1.    Worin besteht der Unterschied zwischen dem Versicherungsnehmer (VN), der versicherten Person         (VP)  und der Bezugsberechtigten Person?

2.    Muss der Versicherungsnehmer die Beiträge immer selbst bezahlen?

3.    Wer bestimmt über die Bezugsberechtigung?

4.    Was ist während der Vertragslaufzeit zu bedenken?

5.    Ist es ausreichend, wenn als Bezugsberechtigter „der Ehepartner“ angegeben wird?

6.    Worin unterscheidet sich das widerrufliche von einem unwiderruflichen Bezugsrecht?

7.    Kann die Bezugsberechtigung nach dem Tod der VP noch geändert werden? 

8.    Kann ein Betreuer die Bezugsänderung zu seinen Gunsten ändern? 

9.    Was versteht man unter dem  Deckungs- bzw. dem Valutaverhältnis?

10.   Kann der Erbe die Auszahlung an die Bezugsberechtigte Person verhindern?

11.   Gehört die Versicherungsleistung zum Nachlass?

12.   Wie ist die Rechtslage, wenn es eine Erbengemeinschaft gibt und nicht alle Erben dem Widerruf                      zustimmen?

13.   Was muss der Bezugsberechtigte unternehmen, wenn zu befürchten ist, dass der Erbe die       Auszahlung verhindern will?

14.   Ist auf die Versicherungsleitung Erbschaftsteuer zu zahlen?

15.   Kann die Erbschaftssteuer vermieden werden und was ist eine sog.
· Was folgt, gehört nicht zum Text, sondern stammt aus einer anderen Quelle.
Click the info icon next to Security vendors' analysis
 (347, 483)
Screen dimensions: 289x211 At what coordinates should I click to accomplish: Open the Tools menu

Versicherung „über Kreuz“? 

16.   Kann bei einer Lebensversicherung ein Versicherungsnehmerwechsel und muss die versicherte Person einwilligen?

17.   Fällt bei der Versicherungsleistung im Erlebensfall Schenkungssteuer an?

18.   Kann das Schenkungsangebot einer Versicherungsleistung auf den Todesfall bereits zu Lebzeiten     angenommen werden?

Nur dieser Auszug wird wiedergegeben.